[SUPPLIED INFORMATION — start]

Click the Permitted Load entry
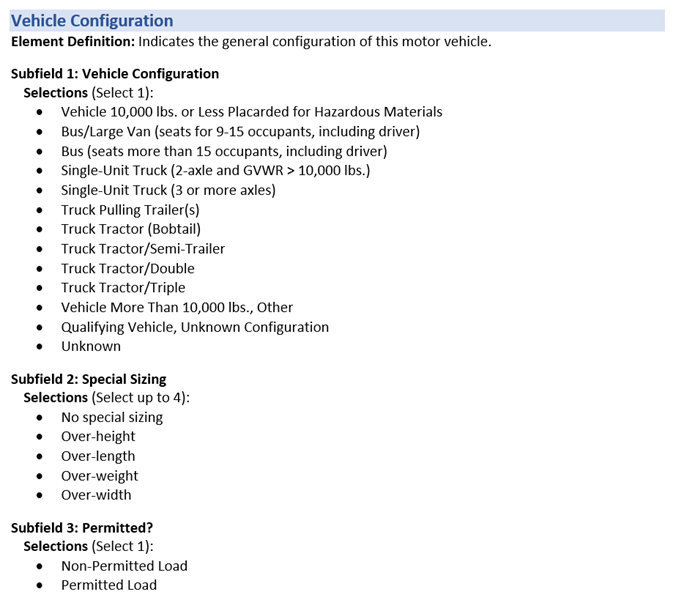 coord(109,585)
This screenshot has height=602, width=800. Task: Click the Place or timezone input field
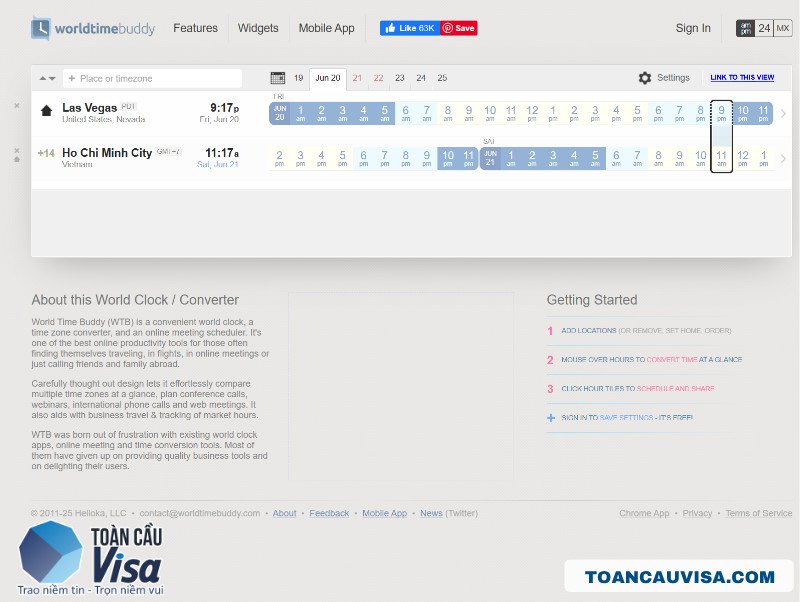pyautogui.click(x=153, y=79)
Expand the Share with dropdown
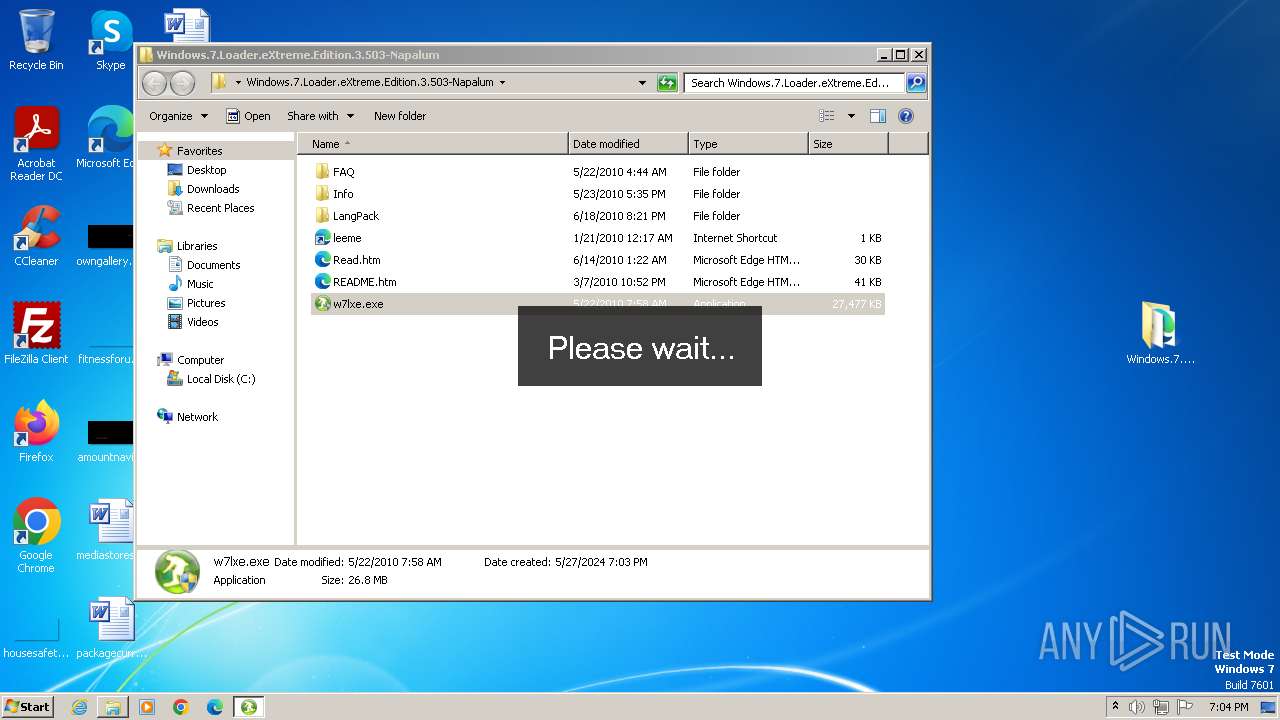This screenshot has height=720, width=1280. 320,116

[SUPPLIED INFORMATION — finish]

- _WHAT IS REQUIRED_
Leave the pictures aside and transcribe only the lines from the one holding "This screenshot has height=602, width=800." through the final line of the records above.

- _EXERCISE RESULT_
This screenshot has height=602, width=800. Task: Click the Place or timezone input field
pyautogui.click(x=153, y=79)
Expand the Share with dropdown
This screenshot has height=720, width=1280. 320,116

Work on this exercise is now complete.